I used Yusupov's work in a recent post on opening theory -- Yusupov's 'General Principles of Opening Play' -- making it appropriate to examine his thinking about chess960. Lektion 1 (Lesson 1) is titled 'Unprotected Pawns / Weak Points' and starts with the same small table I gave in Undefended Pawns in Chess960 Start Positions, showing the number of start positions with specific counts of undefended Pawns. This is followed by an example game, Bacrot - Lanka, from the 2005 FiNet Open at Chess Classic Mainz (CCM5). The start position is shown in the following diagram.
Here are Yusupov's comments on the first few moves. (I used Google Translate for a basic translation, then cleaned it up based on my own limited understanding of German. It's still a rough translation, but the meaning comes through.)
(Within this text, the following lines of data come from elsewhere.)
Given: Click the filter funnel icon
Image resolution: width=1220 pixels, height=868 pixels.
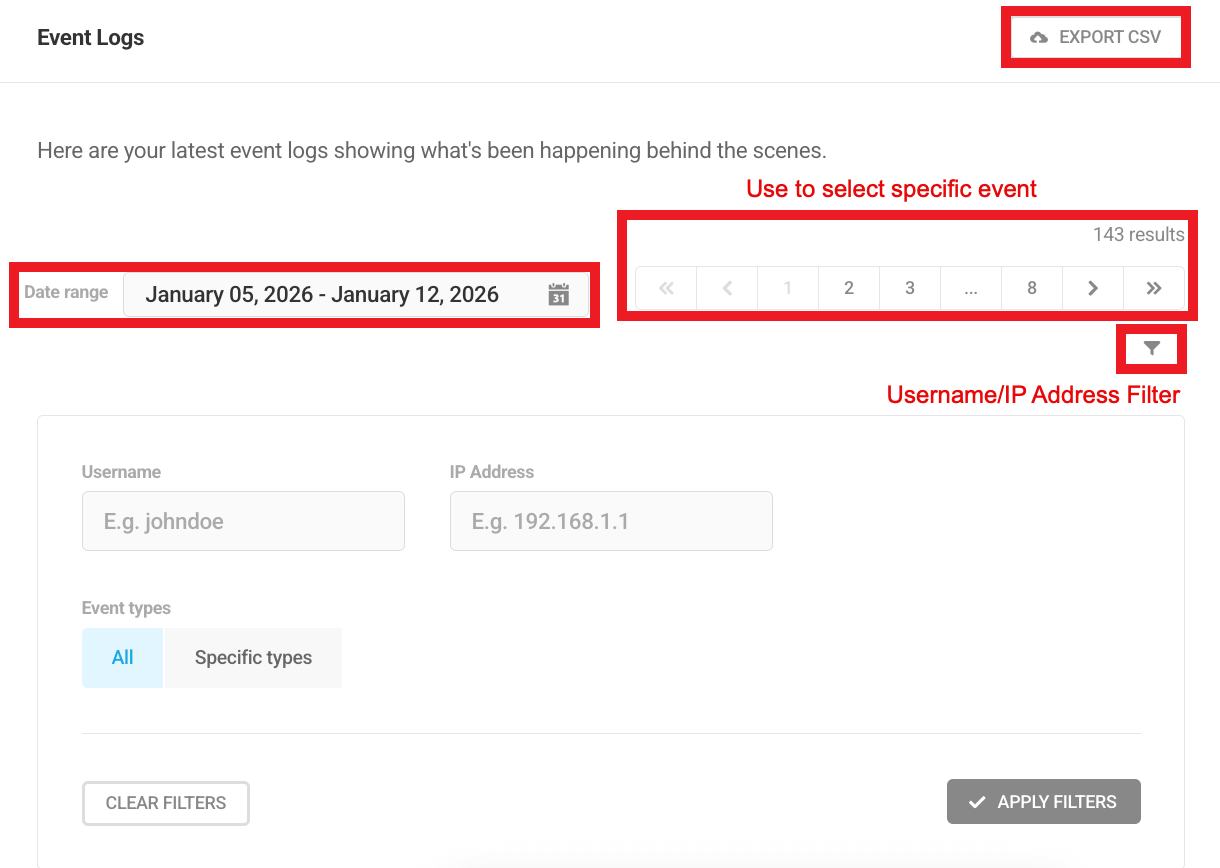Looking at the screenshot, I should click(1151, 348).
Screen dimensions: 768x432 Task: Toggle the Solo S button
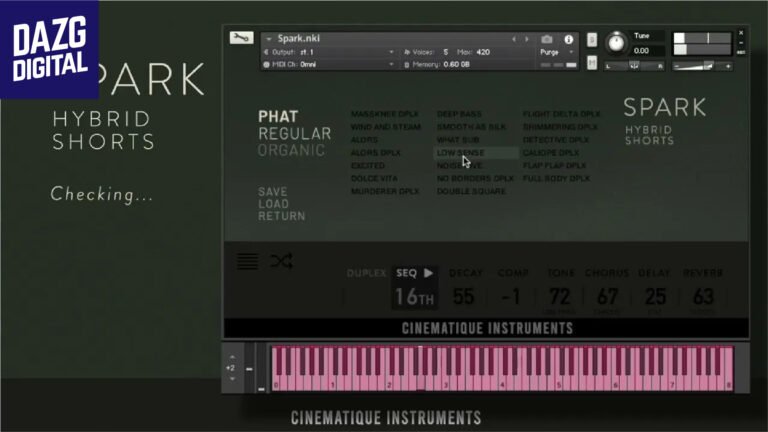592,39
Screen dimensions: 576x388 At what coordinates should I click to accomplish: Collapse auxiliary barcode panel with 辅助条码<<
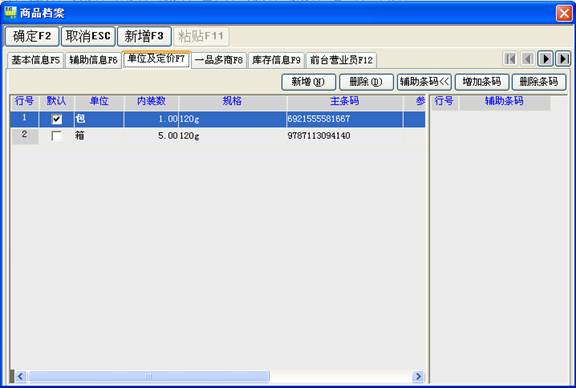tap(424, 82)
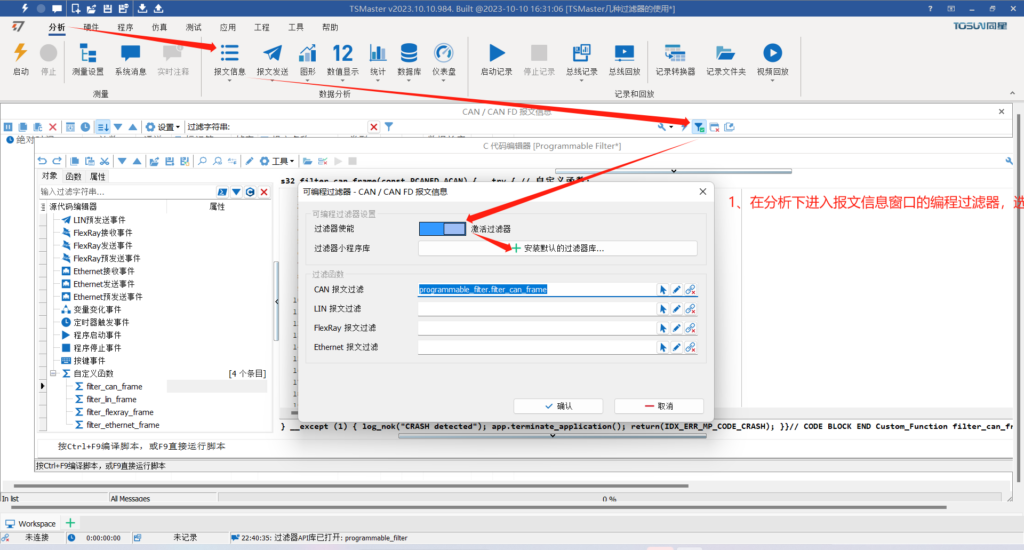
Task: Confirm the dialog with 确认
Action: pos(558,406)
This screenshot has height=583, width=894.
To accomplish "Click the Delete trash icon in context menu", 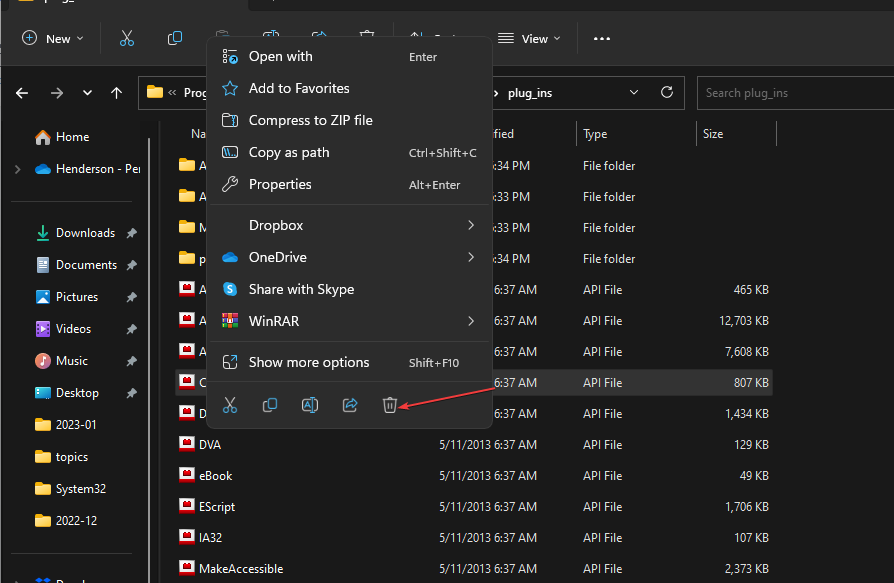I will 390,405.
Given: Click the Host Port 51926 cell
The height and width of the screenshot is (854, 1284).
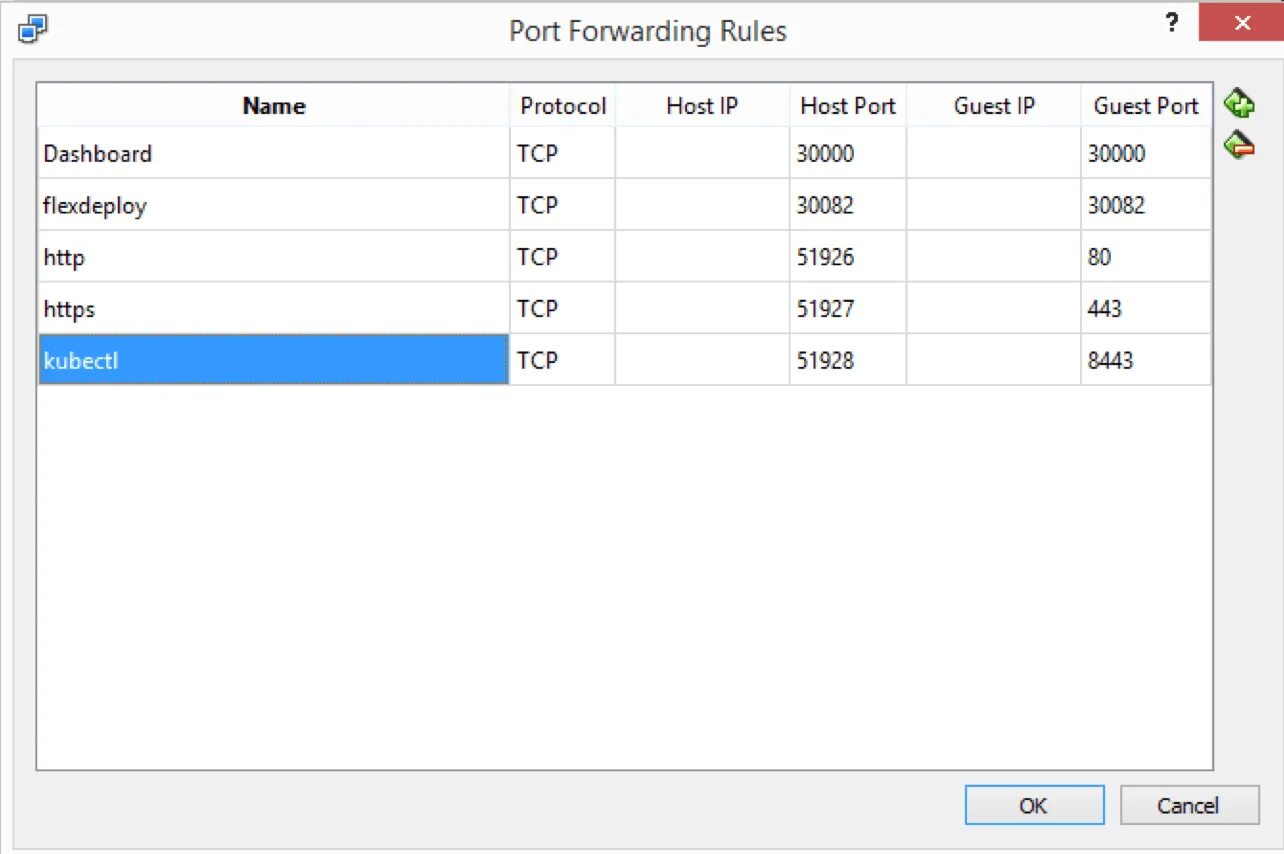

If we look closer at this start position, we see that the Pg2 and of course its counterpart on g7 are unprotected. These Pawns [Google: 'farmers' (!)] are currently considered weak. Of course, it is not necessary to defend them immediately, but you should not forget them!
1.e4 c5? - 1...e5 would have been better, but Lanka gladly plays the Sicilian defense in traditional chess, and can not resist to achieve this structure here. His reflex move leads to big difficulties.
2.f3! - White now attacks the Pawn on c5 with the Bg1 and at the same time opens the diagonal e1-h4 for his Queen.
2...Bb6? - Overlooks the second and far more serious threat. After the better 2...d6 follows also 3.Qg3 Ng6 4.Bxc5, and if 4...Qb5, White can protect both attacked pieces: 5.Nd3, and it is very questionable whether Black can demonstrate enough compensation for the Pawn.
3.Qg3+ - Wins neatly the Pg7.
Here GM Yusupov ends his analysis of the game. The second example in the lesson is an analysis of the complete game Shirov - Naiditsch from the same event. It starts with SP897 BRKBQRNN, one of four start positions with three undefended Pawns at the beginning.
The first lesson is followed by 39 more lessons. The complete course of 40 lessons is just one of eight courses, ranging from beginner to expert level. Is there a better exposition of chess960 available in any language?